▼

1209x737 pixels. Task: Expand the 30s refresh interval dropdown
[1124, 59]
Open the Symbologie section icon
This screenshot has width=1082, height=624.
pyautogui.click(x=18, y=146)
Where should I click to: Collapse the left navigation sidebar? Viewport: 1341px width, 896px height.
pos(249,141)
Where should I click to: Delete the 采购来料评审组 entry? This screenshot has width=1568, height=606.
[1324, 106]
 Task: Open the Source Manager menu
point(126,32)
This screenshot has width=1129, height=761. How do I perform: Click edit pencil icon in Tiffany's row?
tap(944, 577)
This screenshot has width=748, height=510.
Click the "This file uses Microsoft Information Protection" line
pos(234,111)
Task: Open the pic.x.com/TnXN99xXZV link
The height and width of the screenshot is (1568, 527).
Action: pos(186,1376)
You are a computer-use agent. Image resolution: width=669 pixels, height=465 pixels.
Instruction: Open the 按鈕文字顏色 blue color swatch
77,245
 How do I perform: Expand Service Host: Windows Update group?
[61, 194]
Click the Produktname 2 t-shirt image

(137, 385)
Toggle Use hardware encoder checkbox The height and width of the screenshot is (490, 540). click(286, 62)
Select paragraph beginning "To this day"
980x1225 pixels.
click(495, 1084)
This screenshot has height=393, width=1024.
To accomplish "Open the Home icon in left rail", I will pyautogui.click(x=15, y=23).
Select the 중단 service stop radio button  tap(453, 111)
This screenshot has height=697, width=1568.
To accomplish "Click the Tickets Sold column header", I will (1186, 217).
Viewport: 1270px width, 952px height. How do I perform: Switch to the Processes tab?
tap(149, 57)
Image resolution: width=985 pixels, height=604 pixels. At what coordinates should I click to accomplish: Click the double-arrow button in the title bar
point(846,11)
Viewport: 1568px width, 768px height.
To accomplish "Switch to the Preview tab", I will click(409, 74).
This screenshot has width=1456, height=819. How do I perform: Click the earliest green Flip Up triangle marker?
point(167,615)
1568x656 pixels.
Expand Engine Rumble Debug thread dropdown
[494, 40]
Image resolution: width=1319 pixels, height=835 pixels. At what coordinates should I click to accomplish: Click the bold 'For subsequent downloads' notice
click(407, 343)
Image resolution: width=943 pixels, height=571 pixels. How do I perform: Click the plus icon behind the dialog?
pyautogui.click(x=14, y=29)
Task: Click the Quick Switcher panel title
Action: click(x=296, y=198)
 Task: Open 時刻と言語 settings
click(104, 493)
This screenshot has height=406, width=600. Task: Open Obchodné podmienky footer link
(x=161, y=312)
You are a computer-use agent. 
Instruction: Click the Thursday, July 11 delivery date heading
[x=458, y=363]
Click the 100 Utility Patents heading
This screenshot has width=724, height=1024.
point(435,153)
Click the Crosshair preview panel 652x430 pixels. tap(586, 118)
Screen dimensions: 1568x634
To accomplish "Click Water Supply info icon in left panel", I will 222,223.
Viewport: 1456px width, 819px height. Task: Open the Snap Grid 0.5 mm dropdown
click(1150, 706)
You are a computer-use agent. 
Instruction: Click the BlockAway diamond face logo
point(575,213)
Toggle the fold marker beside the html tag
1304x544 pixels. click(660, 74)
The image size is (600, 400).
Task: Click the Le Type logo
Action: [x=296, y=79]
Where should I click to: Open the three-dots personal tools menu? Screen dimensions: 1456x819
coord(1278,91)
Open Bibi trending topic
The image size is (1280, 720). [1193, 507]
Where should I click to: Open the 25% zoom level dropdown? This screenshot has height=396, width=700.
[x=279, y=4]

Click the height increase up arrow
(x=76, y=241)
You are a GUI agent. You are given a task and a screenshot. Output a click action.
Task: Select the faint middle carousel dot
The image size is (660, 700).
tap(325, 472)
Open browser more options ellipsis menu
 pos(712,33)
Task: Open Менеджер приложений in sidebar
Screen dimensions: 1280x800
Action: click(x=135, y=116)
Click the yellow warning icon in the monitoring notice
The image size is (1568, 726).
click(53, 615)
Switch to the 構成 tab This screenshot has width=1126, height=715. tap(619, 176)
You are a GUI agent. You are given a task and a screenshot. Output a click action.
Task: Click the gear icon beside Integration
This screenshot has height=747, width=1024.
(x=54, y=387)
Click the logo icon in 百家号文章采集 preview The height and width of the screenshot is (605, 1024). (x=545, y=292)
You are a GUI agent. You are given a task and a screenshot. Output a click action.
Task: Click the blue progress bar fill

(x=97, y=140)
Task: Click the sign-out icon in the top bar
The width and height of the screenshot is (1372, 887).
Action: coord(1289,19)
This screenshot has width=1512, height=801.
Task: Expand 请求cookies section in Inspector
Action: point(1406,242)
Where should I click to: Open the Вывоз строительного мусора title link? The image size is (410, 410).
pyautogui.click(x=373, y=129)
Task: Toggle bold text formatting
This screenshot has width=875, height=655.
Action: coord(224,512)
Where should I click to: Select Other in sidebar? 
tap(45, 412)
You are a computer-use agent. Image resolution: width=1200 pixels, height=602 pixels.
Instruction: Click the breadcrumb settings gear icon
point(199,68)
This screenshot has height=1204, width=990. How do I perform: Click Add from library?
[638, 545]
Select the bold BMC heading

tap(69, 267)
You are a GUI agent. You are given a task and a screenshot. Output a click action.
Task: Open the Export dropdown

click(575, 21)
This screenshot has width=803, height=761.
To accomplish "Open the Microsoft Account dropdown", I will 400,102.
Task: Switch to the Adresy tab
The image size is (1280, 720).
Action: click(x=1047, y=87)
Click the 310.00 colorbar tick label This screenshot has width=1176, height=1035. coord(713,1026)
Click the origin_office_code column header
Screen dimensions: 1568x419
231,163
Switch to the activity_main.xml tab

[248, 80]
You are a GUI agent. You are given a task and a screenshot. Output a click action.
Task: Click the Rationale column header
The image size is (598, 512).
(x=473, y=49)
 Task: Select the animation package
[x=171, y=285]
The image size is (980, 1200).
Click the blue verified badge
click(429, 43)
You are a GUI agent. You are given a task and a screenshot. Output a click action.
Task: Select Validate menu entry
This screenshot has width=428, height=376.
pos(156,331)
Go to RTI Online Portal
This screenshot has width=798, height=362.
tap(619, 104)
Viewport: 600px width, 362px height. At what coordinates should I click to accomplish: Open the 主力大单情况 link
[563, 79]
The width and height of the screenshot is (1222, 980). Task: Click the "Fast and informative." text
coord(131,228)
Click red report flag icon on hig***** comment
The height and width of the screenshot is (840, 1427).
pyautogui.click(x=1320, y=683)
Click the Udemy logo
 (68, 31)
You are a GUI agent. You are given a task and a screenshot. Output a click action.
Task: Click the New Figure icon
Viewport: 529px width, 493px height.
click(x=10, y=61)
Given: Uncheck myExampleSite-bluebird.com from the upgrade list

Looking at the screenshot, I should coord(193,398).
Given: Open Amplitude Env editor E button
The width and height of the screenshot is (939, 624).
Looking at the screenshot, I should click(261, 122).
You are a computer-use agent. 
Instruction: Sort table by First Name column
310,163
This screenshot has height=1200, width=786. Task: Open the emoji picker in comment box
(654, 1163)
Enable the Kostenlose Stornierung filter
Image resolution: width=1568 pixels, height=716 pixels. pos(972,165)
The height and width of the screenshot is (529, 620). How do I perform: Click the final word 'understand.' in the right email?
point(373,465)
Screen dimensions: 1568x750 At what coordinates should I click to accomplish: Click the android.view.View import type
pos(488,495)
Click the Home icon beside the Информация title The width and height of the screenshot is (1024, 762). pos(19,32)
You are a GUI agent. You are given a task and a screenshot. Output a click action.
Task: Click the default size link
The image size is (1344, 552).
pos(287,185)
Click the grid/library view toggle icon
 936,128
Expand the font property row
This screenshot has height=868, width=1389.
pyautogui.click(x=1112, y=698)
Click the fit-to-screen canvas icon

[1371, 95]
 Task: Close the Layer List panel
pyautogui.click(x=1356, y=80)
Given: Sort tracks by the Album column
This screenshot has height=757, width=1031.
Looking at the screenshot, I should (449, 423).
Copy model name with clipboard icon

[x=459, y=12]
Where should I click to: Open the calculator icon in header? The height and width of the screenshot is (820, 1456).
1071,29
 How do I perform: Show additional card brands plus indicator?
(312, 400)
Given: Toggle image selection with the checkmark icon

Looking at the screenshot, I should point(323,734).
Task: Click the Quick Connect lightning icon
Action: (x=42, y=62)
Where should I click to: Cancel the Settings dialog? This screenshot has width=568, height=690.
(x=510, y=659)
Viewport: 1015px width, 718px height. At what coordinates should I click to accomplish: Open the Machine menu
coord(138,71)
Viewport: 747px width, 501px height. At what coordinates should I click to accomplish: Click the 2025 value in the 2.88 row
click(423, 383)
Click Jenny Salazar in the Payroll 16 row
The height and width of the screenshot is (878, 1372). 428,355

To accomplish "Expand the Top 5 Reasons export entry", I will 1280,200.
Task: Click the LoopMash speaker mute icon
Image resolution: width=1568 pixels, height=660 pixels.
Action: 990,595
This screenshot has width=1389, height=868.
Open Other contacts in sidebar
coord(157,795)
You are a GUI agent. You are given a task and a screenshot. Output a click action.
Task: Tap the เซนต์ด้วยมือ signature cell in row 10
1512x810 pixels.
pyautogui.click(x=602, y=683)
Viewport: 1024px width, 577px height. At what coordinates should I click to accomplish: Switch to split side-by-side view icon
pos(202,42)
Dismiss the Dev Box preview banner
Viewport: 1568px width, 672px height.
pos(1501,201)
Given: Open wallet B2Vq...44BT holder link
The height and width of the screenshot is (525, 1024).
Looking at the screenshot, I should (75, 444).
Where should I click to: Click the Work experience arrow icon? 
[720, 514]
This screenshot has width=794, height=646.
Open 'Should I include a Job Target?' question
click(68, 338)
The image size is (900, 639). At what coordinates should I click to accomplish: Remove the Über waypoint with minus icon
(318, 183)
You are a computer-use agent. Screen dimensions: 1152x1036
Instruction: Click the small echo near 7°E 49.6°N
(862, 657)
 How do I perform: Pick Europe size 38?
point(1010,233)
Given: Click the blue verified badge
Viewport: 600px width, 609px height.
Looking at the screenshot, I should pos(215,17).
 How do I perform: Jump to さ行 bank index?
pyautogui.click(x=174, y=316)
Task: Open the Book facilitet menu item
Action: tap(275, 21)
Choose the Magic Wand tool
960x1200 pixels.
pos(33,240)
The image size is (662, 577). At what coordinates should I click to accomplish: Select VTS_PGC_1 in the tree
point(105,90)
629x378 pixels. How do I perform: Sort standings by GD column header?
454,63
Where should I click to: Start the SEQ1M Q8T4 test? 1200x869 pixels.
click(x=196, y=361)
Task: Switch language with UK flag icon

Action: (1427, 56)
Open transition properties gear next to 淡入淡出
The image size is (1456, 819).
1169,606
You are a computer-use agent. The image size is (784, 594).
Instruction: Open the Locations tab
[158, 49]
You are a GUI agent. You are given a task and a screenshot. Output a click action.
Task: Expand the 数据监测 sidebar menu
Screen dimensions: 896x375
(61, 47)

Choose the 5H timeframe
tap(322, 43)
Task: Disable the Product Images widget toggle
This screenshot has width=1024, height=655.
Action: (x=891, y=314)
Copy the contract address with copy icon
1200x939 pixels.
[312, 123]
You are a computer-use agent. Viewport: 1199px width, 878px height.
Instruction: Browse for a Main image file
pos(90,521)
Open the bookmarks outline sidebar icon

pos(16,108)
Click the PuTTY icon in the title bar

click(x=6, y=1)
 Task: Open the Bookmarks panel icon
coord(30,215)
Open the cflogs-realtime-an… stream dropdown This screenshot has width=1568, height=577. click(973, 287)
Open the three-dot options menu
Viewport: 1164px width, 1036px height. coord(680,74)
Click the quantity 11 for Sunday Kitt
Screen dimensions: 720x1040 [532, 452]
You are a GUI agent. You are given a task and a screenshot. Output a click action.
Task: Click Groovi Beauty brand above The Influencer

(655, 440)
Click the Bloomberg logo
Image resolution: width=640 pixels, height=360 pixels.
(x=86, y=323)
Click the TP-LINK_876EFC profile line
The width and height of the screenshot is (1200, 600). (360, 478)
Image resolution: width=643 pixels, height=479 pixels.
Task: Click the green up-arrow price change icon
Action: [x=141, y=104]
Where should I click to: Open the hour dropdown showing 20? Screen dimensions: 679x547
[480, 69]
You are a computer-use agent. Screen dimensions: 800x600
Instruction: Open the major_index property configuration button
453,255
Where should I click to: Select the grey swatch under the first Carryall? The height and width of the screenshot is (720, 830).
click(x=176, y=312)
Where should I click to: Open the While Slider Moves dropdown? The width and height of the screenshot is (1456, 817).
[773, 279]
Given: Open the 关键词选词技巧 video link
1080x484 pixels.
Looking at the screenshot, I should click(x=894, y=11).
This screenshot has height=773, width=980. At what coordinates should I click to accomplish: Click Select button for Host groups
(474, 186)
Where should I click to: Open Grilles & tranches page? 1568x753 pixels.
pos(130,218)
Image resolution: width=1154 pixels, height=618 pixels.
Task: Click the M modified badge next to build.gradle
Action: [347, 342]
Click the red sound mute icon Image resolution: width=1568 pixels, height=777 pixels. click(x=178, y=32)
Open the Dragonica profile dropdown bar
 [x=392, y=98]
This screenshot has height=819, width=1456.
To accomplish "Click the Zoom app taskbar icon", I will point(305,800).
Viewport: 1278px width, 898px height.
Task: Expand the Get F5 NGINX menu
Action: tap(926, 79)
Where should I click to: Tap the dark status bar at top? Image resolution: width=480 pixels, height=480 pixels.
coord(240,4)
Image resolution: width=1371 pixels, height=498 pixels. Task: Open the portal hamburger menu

▲

Instruction — Copy out everything from the line containing "Given: Open wallet B2Vq...44BT holder link" down to the line containing "point(1010,233)", but substitute "Skills" for "Work experience" and leave everything else unchanged.

Full response —
Given: Open wallet B2Vq...44BT holder link
The height and width of the screenshot is (525, 1024).
Looking at the screenshot, I should (75, 444).
Where should I click to: Click the Skills arrow icon? 
[720, 514]
This screenshot has width=794, height=646.
Open 'Should I include a Job Target?' question
click(68, 338)
The image size is (900, 639). At what coordinates should I click to accomplish: Remove the Über waypoint with minus icon
(318, 183)
You are a computer-use agent. Screen dimensions: 1152x1036
Instruction: Click the small echo near 7°E 49.6°N
(862, 657)
 How do I perform: Pick Europe size 38?
point(1010,233)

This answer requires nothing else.